Sana da tanıdık geldi mi? Benim için çağrışımı, 20.yy’da İkinci Dünya Savaşı süreci ile Nazi Almanya’sında karşımıza çıkan Hitler. Şu an hala konuşulmakta ve genel olarak eleştirilmekte olan, aynı zamanda zafere giden yol için doğruluk gerekmediğini savunan, ahlakı yok sayan bir diktatör. Onun yaptırımları, ırk ayrımı ve yaşattığı onca acıdan bizim sizlere yaptıklarımızın ne farkı var ki? Tek farkı, tür ayrımı. Ve biz bunları size yaşatırken 21.yy’dayız sevgili dostum. Aradan günler, aylar, yıllar geçse dahi canilik baki kalabilmekte. Çünkü bizler doğada ayağımızın değdiği taşı yok sayıp elmas için canı değersiz görenleriz. Madenler için ağaçları köklerinden söken, karafatma görünce tiksinen fakat uğurböceği için şarkılar söyleyen bir türüz işte.
Ralph, biliyorum çok canın yanmakta. Hatta bu yazdıklarım sana ulaşmayacak bile. Çünkü filmle birlikte çok ses getirdiğin için seni çoktan kurban ettiler belki de. Nasıl olsa senden çok var, kimse anlamaz ki yokluğunu. Ama insanlar yani biz, şu an sadece kozmetik sektörü gerçeğini bir nebze de olsa gördük seninle. Peki ya ilaç, yemek, giyim ve diğer sektörler? Keşke hepiniz senin gibi konuşsa ya dostum. Keşke hepinizin acısını senin ürkek, çaresiz ve kabullenmiş o masum bakışınla yansıtsak. Yine “se, sa”lara düşmüş bir insancığın çaresiz kelimeleri işte bunlar.
Tavşan Ralph
İnsan olma vasfına dair
Biz, hiç sizin gibi karşılıksız sevgide kalamadık Ralph. Sen, hayvan olarak türünün en iyi hali ile potansiyelini sunarken biz insan olamayıp seni gasp ettik. Sorgulamadan, önümüze sunulan bilgileri alıp giydik üzerimize. Bu bize uyar mı diye düşünmeden. Yani işin özü şu ki, biz insan olmayı hala beceremedik sevgili dostum.
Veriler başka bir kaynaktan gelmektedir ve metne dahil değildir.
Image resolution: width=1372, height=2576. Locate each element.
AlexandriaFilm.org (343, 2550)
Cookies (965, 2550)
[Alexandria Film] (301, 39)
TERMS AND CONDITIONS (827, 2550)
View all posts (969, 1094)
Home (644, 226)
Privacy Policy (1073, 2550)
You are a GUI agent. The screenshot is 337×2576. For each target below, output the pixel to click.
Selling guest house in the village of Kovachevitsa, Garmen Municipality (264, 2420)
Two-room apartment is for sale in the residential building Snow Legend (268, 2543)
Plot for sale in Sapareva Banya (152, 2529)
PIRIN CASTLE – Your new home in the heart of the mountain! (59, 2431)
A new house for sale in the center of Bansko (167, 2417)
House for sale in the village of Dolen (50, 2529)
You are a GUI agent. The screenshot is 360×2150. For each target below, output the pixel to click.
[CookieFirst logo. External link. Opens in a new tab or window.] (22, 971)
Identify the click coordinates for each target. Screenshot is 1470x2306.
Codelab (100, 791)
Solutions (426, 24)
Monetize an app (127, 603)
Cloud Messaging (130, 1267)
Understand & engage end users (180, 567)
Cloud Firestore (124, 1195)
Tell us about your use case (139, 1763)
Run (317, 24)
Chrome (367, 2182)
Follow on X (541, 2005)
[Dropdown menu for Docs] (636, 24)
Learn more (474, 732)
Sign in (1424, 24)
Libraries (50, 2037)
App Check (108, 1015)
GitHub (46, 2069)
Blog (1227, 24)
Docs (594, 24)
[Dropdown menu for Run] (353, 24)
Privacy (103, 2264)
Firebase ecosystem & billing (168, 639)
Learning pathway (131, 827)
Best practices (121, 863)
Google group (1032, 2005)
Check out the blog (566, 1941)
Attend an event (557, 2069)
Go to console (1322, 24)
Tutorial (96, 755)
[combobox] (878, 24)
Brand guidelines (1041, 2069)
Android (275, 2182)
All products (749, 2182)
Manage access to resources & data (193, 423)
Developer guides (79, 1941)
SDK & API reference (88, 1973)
İnsan olmak.. ne güzel bir erdem olsa gerek. Başlangıçtan sona değin deneyimlediklerinle, etik seçimlerinle, bilincinle var olmak. Bu yola baş koyan, deneyen bizler, veganlar şimdi yüksek sesle haykırıyoruz. Türümüzden gözleri aralanmaya başlayanlara.
Sevgili insan olma çabasındaki insan, evet sen.
Her şey seninle ve bağlantılı olduğun dünya ile ilgili. Ve sen dünyanın geri kalanından hele ki bu acılardan bağımsız olamazsın. Hadi gel birlikte haykıralım.
Deneye hayır! Türlerin yaşam hakkı gaspına, saygısızlığına hayır! Yanlış öğretilmiş tüm ahlaksızlığa hayır!
Sesimiz giderek artıyor.
Yeterli olmasa da bizi duyuyor musun Ralph?